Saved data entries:
☆ ☆ ☆ ☆ ☆

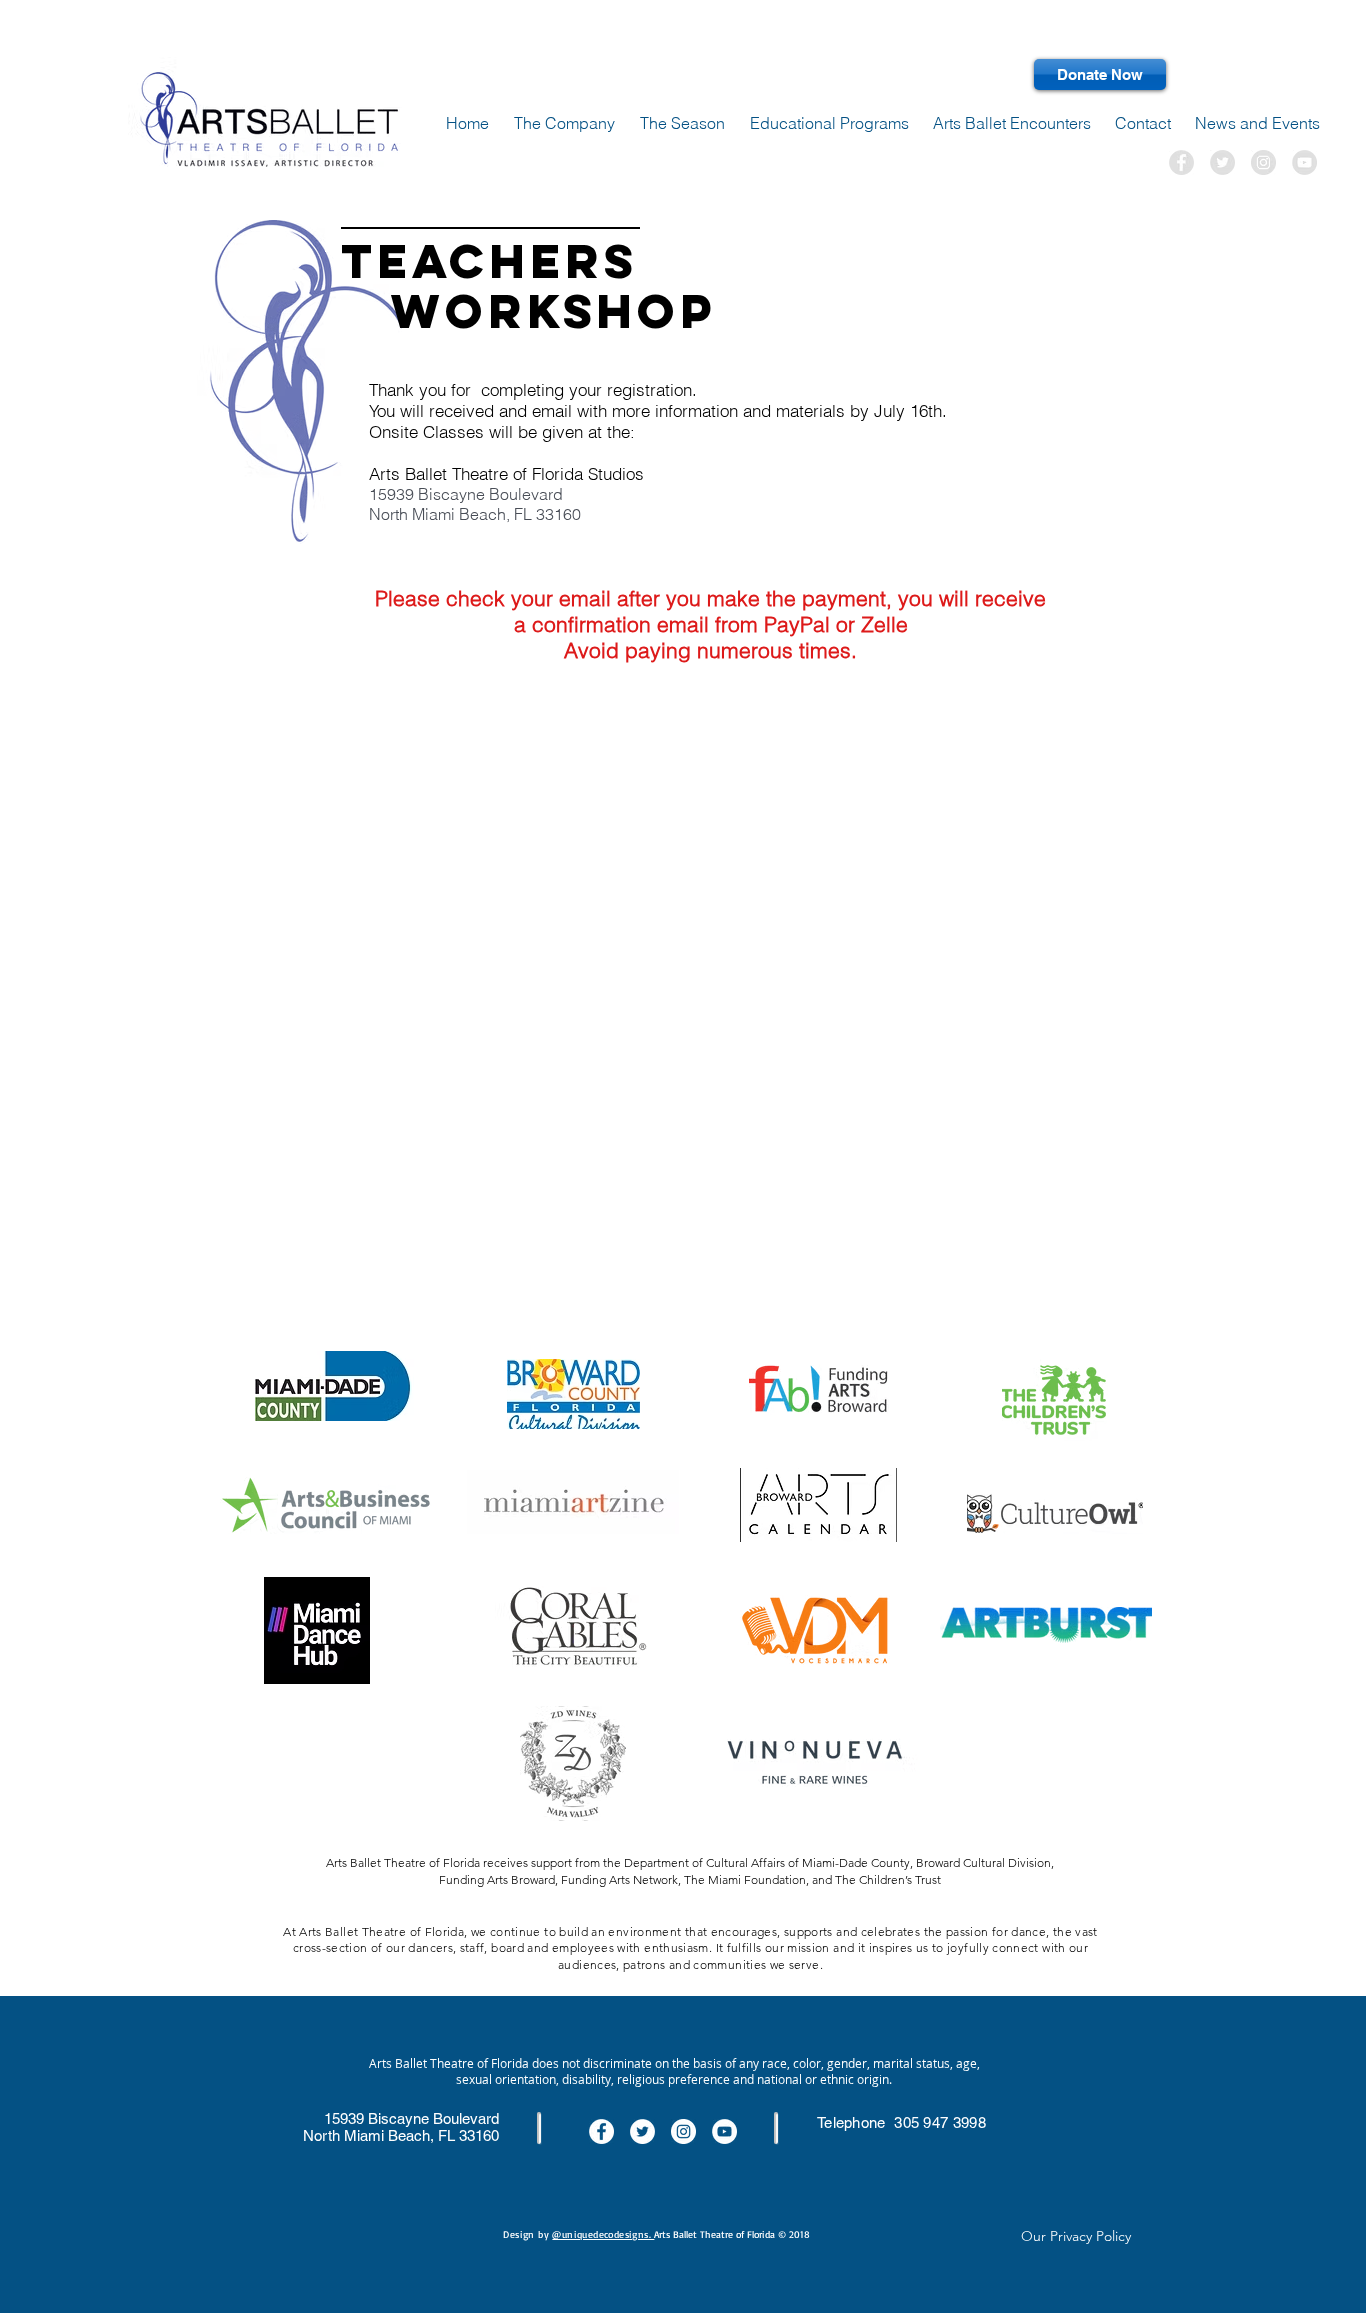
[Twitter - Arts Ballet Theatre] (1222, 162)
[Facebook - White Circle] (601, 2131)
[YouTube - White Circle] (724, 2131)
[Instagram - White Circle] (683, 2131)
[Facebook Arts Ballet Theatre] (1181, 162)
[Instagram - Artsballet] (1263, 162)
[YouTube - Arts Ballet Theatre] (1304, 162)
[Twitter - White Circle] (642, 2131)
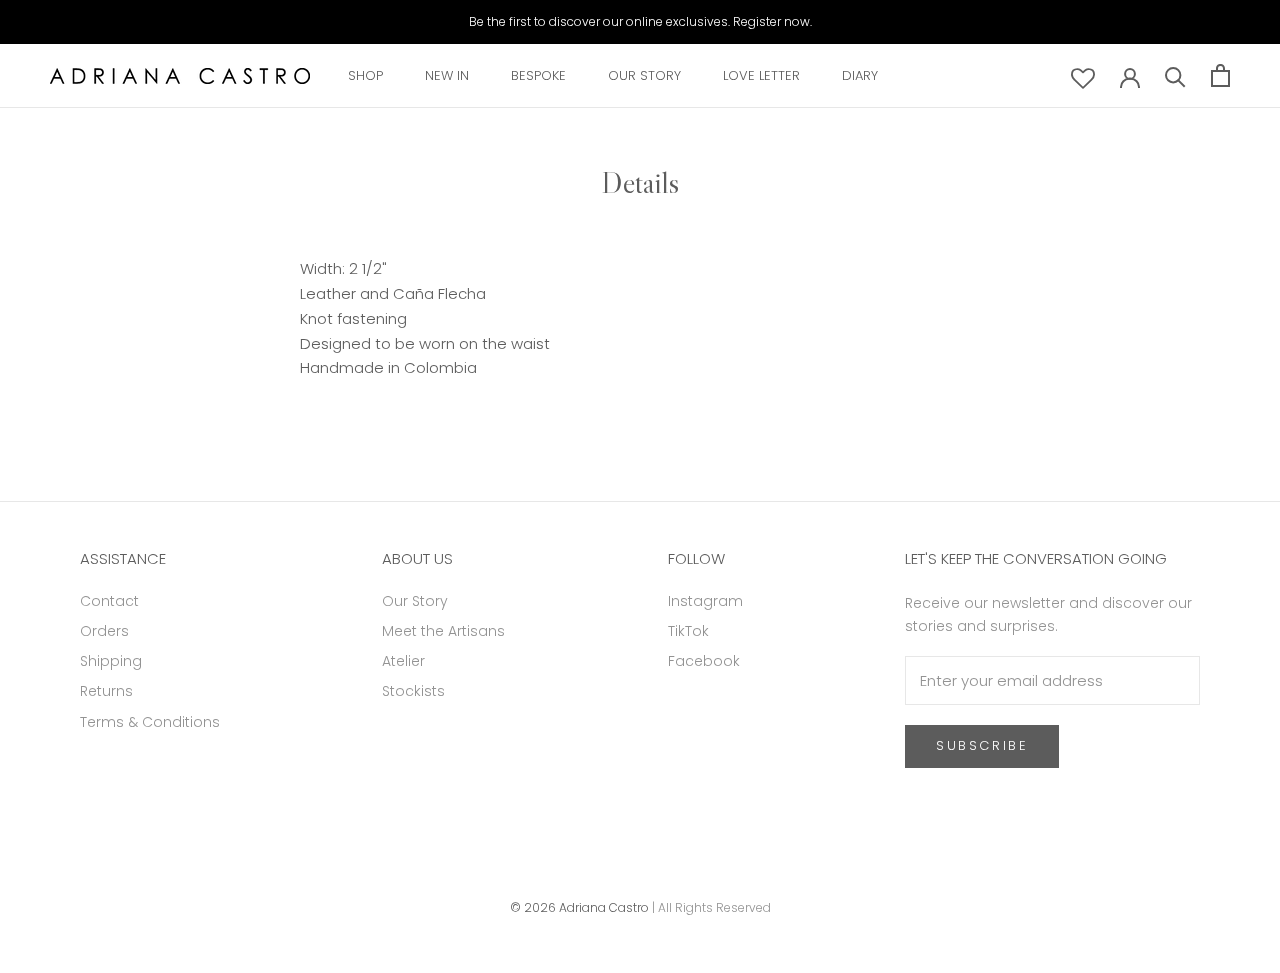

☆ ☆ ☆ ☆ ☆

**EXERCISE:**
What is needed is an exact copy of the entries above, with no images in it.

**RESPONSE BOX:**
[Twitter - Arts Ballet Theatre] (1222, 162)
[Facebook - White Circle] (601, 2131)
[YouTube - White Circle] (724, 2131)
[Instagram - White Circle] (683, 2131)
[Facebook Arts Ballet Theatre] (1181, 162)
[Instagram - Artsballet] (1263, 162)
[YouTube - Arts Ballet Theatre] (1304, 162)
[Twitter - White Circle] (642, 2131)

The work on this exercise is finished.